▸ **PASSAGE**:

Susumu Tonegawa died on July 11th. He was 86. Most obituaries will lead with the Nobel Prize — 1987, physiology or medicine, for solving one of immunology’s oldest puzzles: how a body with roughly 20,000 genes produces billions of distinct antibodies. The answer, V(D)J recombination, was elegant enough to earn him a solo trip to Stockholm. But it’s not the reason I’m writing about him.

I’m writing because of what he did after the Nobel.

Most scientists would have stayed. Immunology was his kingdom. He had proven that antibody diversity arises not from a vast library of pre-written genes but from a combinatorial shuffle — gene segments cut and pasted like a DJ mixing tracks, producing near-infinite variety from a finite deck. It was the kind of discovery that defines a career.

Tonegawa walked away from it.

In 1981 he moved to MIT and started over in neuroscience. Not as a hobby. Not as a side project. He founded the Picower Institute for Learning and Memory and spent the next four decades hunting for something philosophers had debated for centuries and scientists had mostly given up on: the physical trace of a memory.

They called it the engram — a term coined a century ago by Richard Semon, then largely abandoned because nobody could find the damn thing. Memories, it seemed, might be distributed, holographic, emergent. A pattern without a place. The brain as soup, not wiring.

Tonegawa didn’t buy it. Or rather, he didn’t accept that “distributed” meant “unfindable.” By the 2010s, his lab had developed techniques precise enough to tag the exact neurons activated when a mouse formed a memory — a specific cage, a mild foot shock, a moment of fear — and later reactivate just those neurons with light, causing the mouse to freeze in a completely different environment. The memory had a location. It had substance. It could be switched on and off like a circuit.

“René Descartes didn’t believe the mind can be studied as a natural science,” Tonegawa said, referring to the philosopher who wrote I think, therefore I am. “He was wrong.”

There’s something almost impolite about this kind of work. Memory is sacred territory. We talk about it in metaphors — photographs, tapestries, palaces — because the alternative feels reductive, even cruel. To say a memory is just a cluster of neurons, just a pattern of synapses, just protein synthesis and calcium influx, feels like saying love is just oxytocin or music is just air pressure. Technically true. Emotionally insufficient.

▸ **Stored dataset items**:
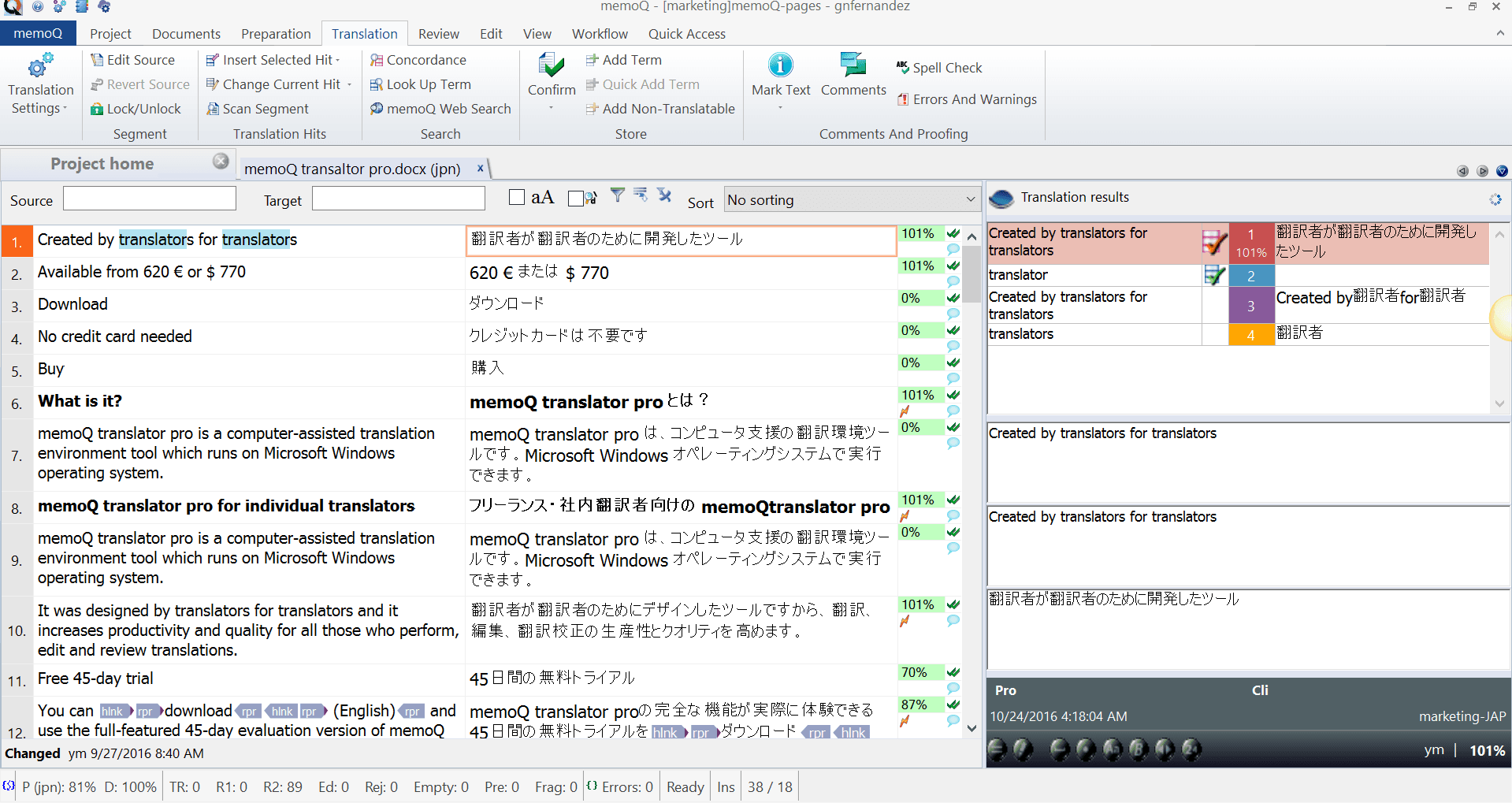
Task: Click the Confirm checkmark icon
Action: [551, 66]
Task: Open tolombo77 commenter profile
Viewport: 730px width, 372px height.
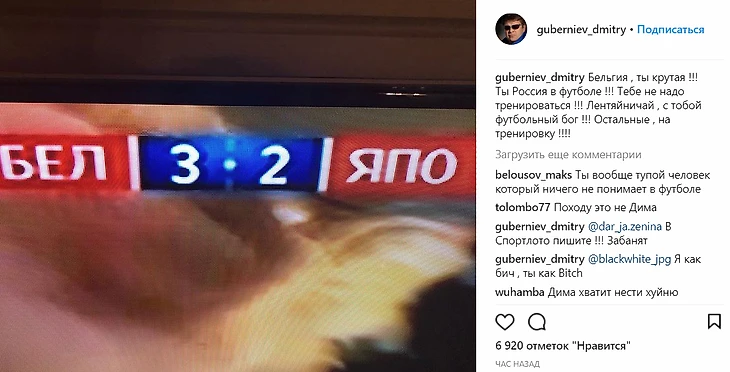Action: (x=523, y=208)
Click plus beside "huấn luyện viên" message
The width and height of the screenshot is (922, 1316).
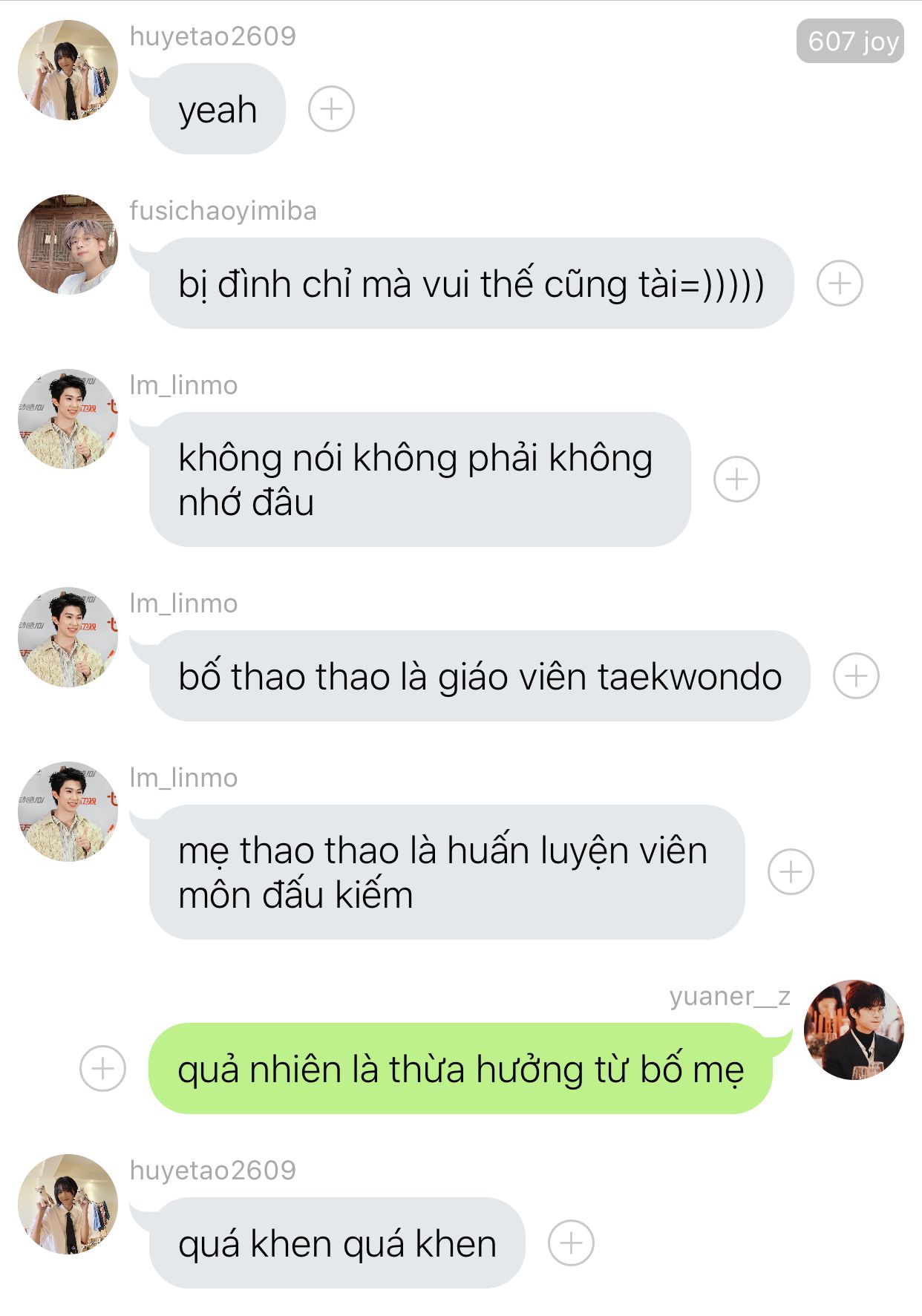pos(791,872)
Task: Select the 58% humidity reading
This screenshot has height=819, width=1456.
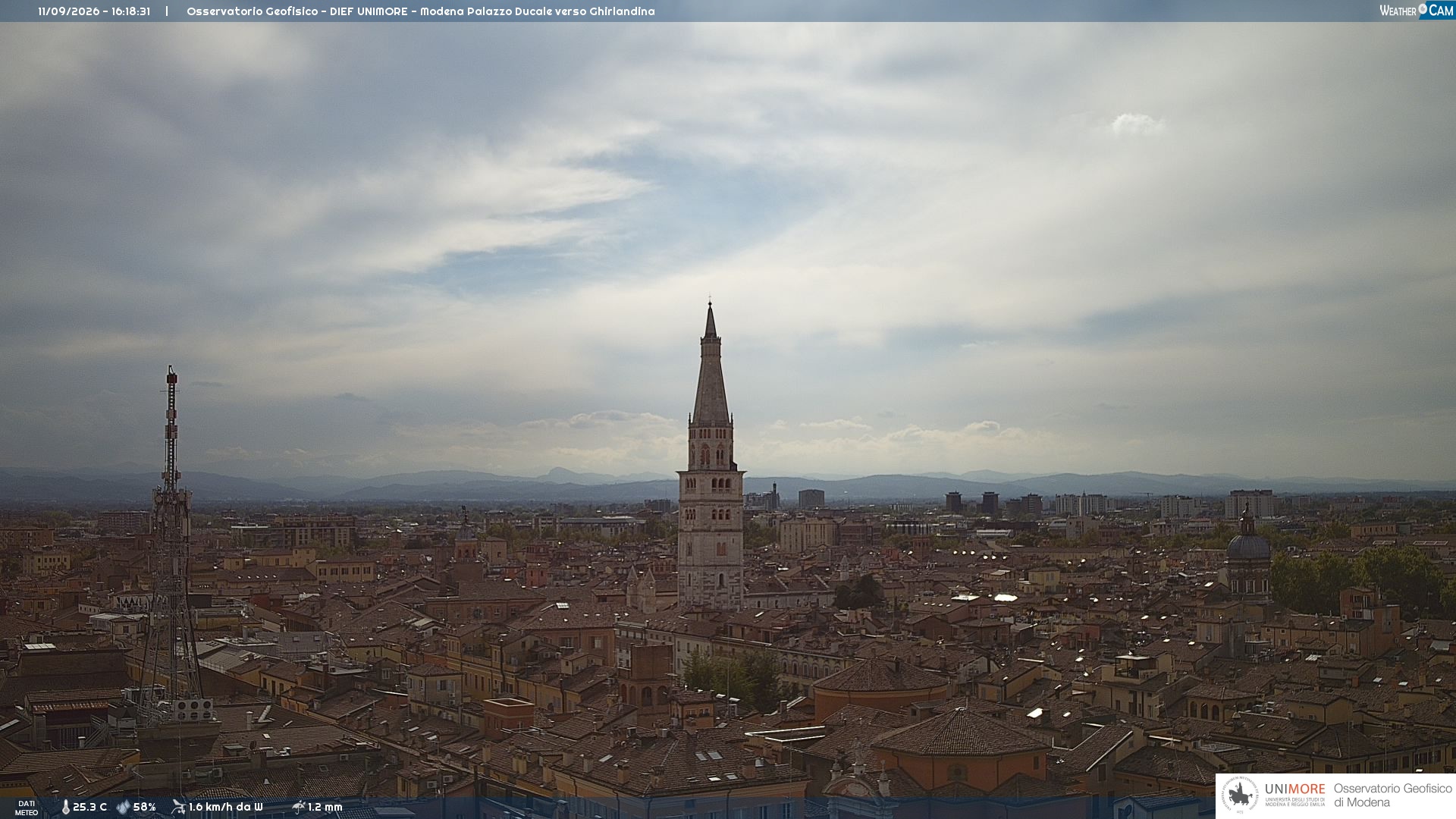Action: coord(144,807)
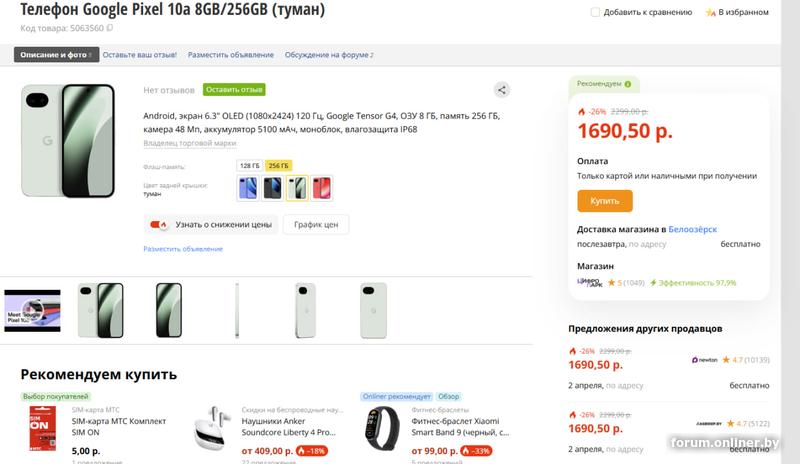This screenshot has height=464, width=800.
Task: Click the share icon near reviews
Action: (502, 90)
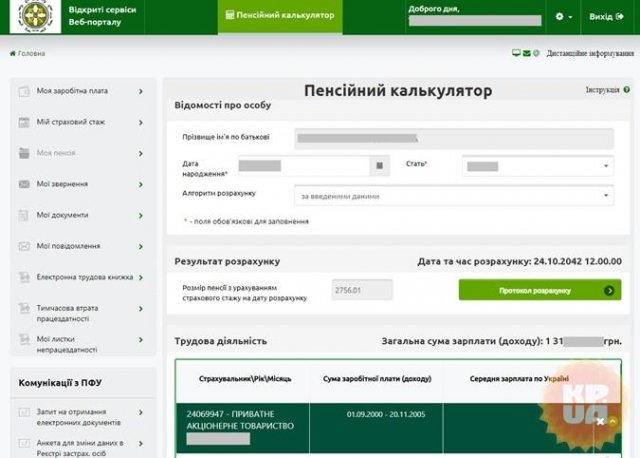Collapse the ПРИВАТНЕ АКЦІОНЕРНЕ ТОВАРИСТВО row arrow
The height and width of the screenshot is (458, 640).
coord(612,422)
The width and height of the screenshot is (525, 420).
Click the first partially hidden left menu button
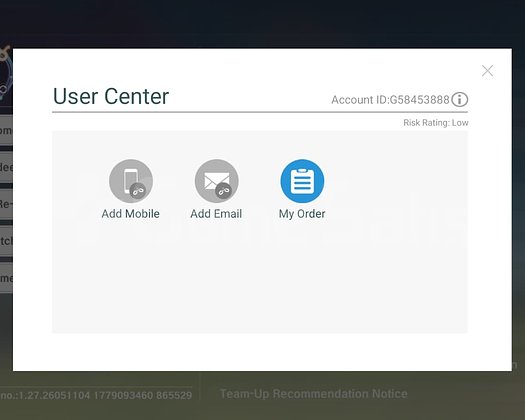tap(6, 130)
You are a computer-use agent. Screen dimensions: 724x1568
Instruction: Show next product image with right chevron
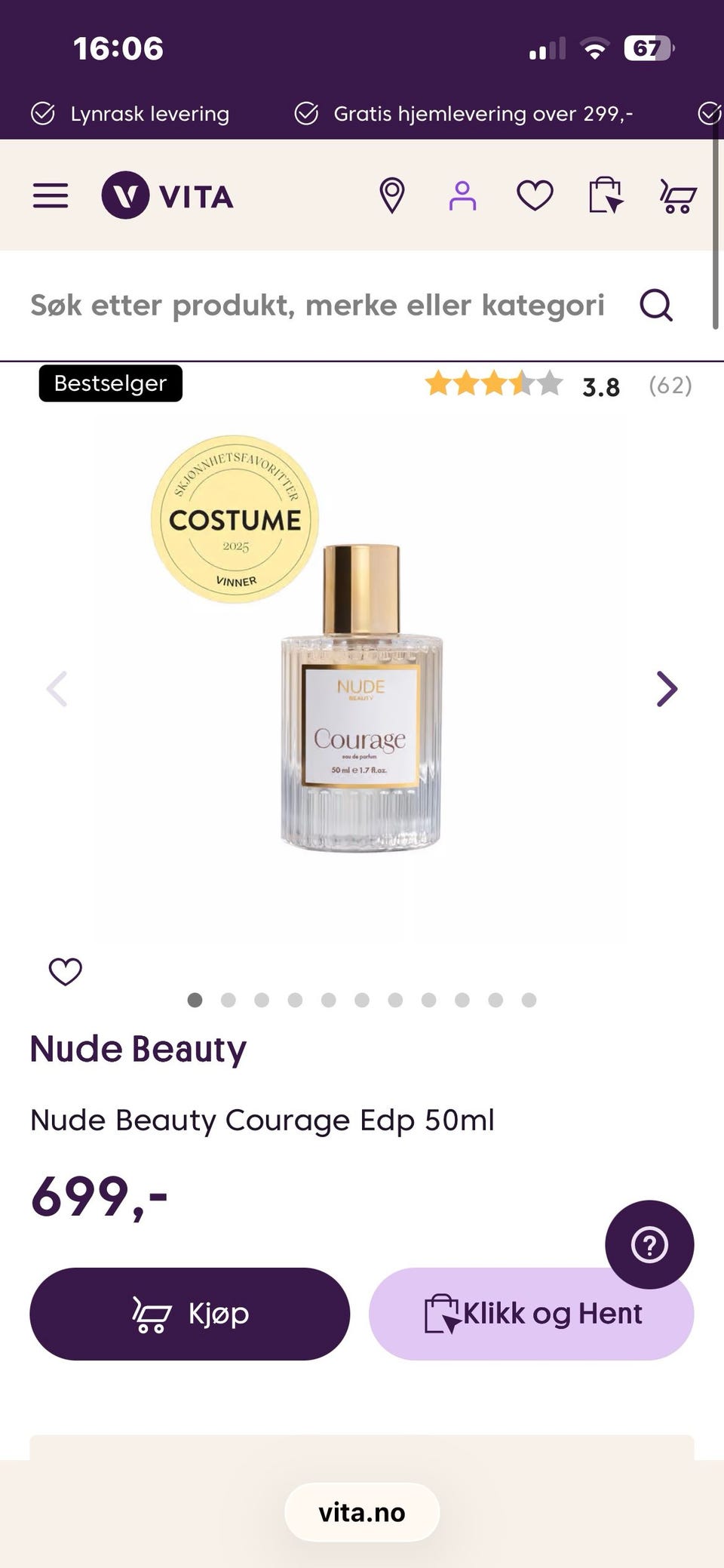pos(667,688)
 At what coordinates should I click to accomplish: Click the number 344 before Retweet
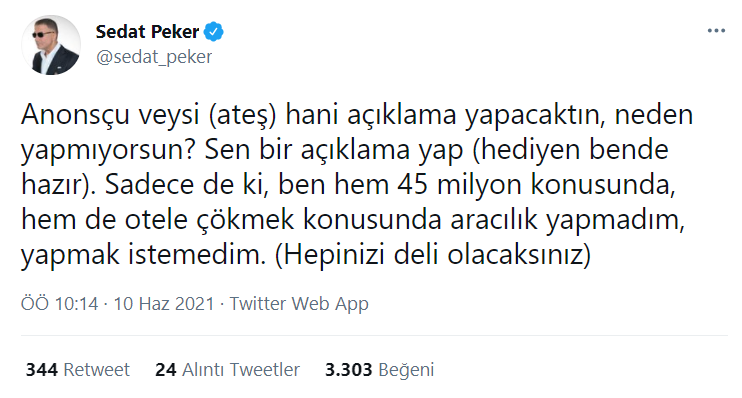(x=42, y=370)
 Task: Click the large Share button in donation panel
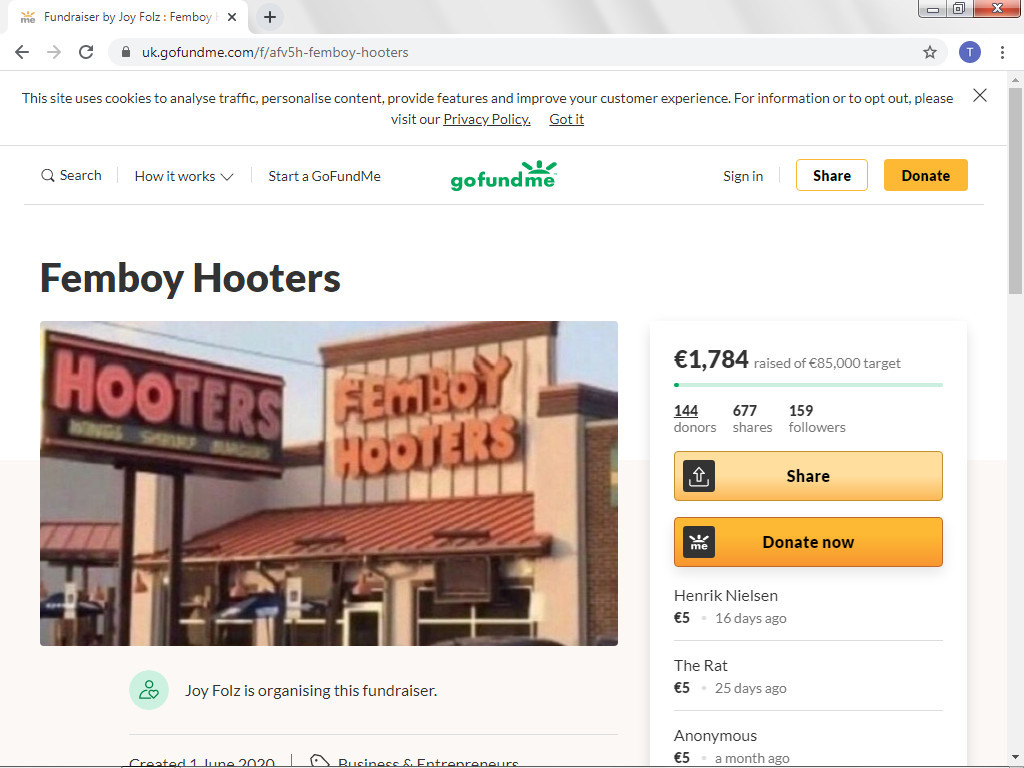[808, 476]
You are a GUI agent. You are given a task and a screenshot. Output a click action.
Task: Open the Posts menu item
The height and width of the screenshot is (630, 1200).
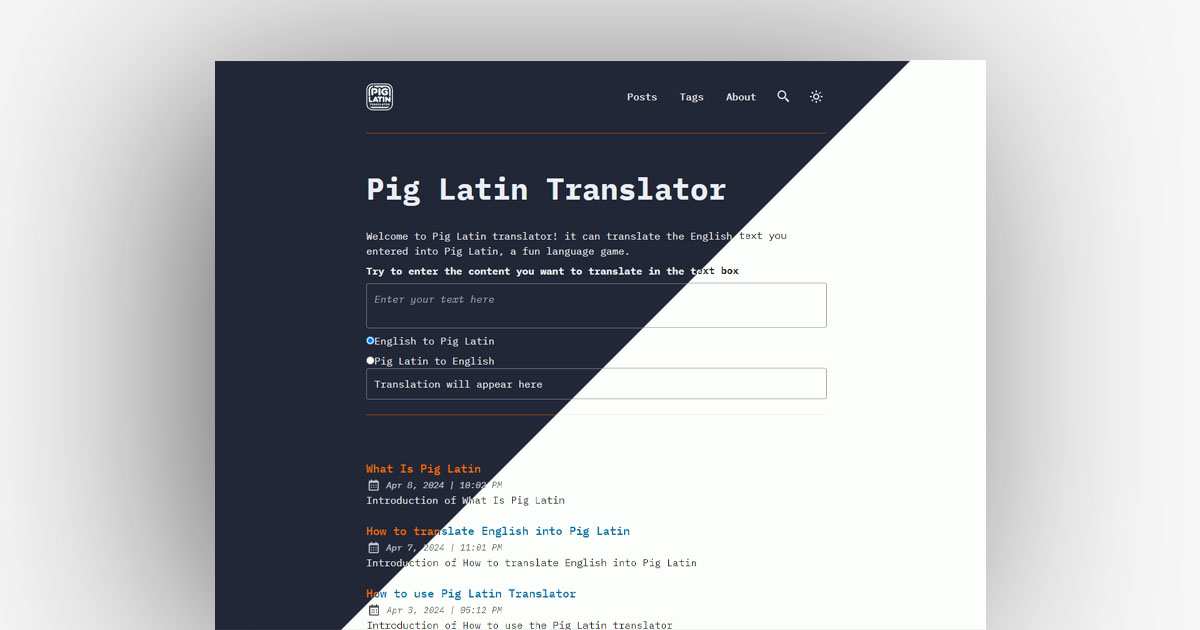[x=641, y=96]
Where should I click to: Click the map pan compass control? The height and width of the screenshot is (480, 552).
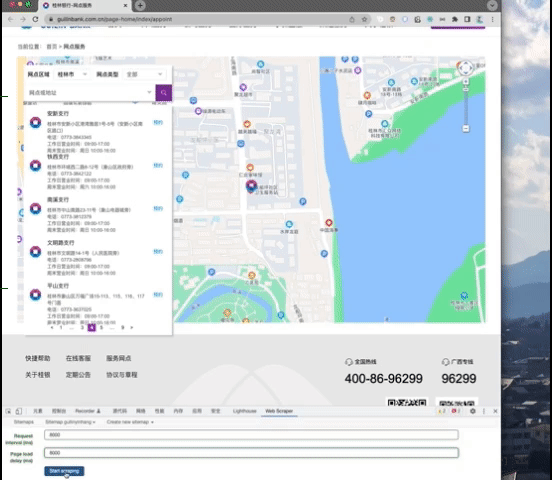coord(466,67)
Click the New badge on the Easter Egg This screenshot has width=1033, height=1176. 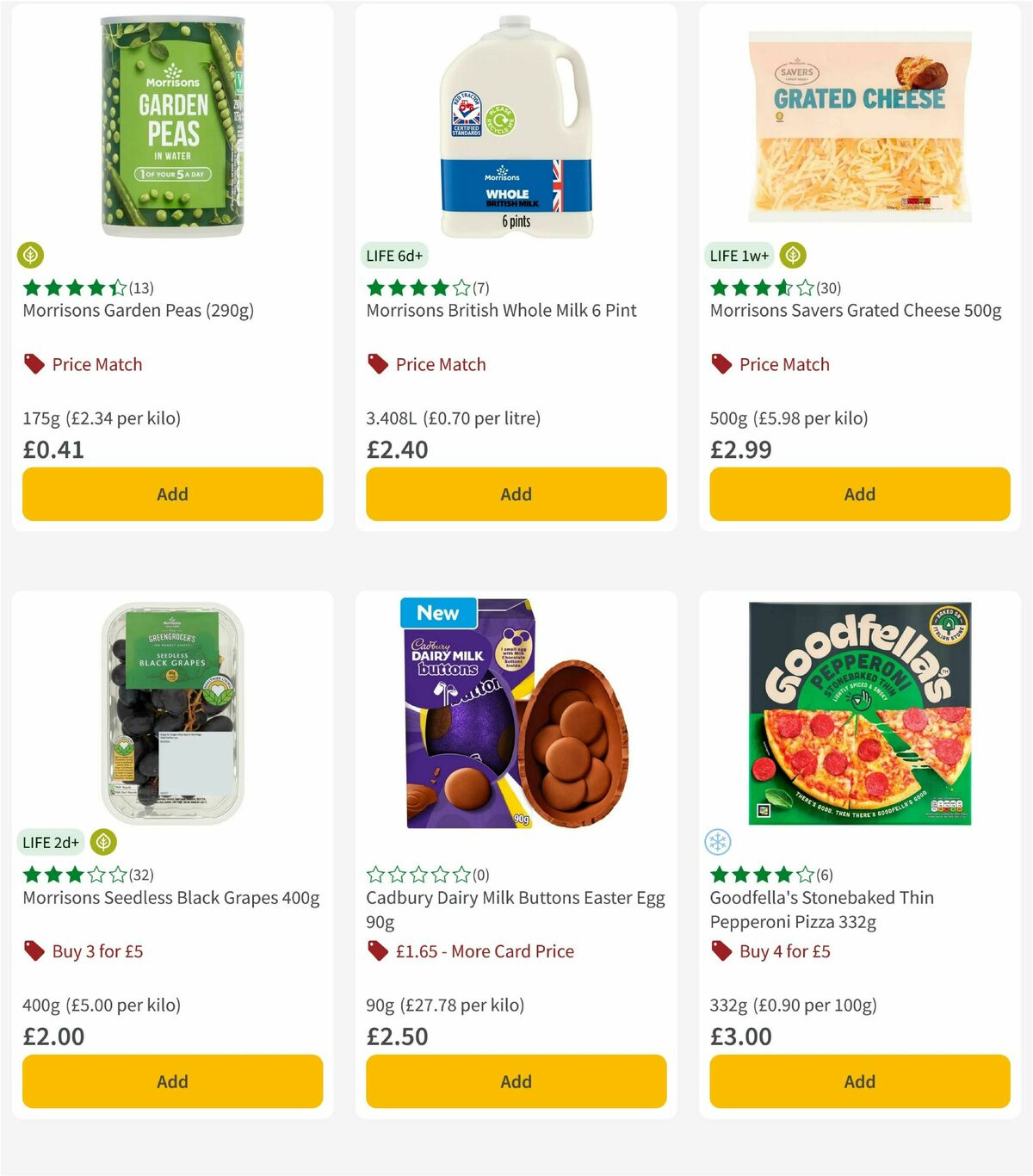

▸ **DESCRIPTION OF THE TASK**:
According to the essay on Susumu Tonegawa, what institute did he found after moving into neuroscience? The items above are separate material and have no connection to the essay on Susumu Tonegawa.

▸ **YOUR RESPONSE**:
The Picower Institute for Learning and Memory.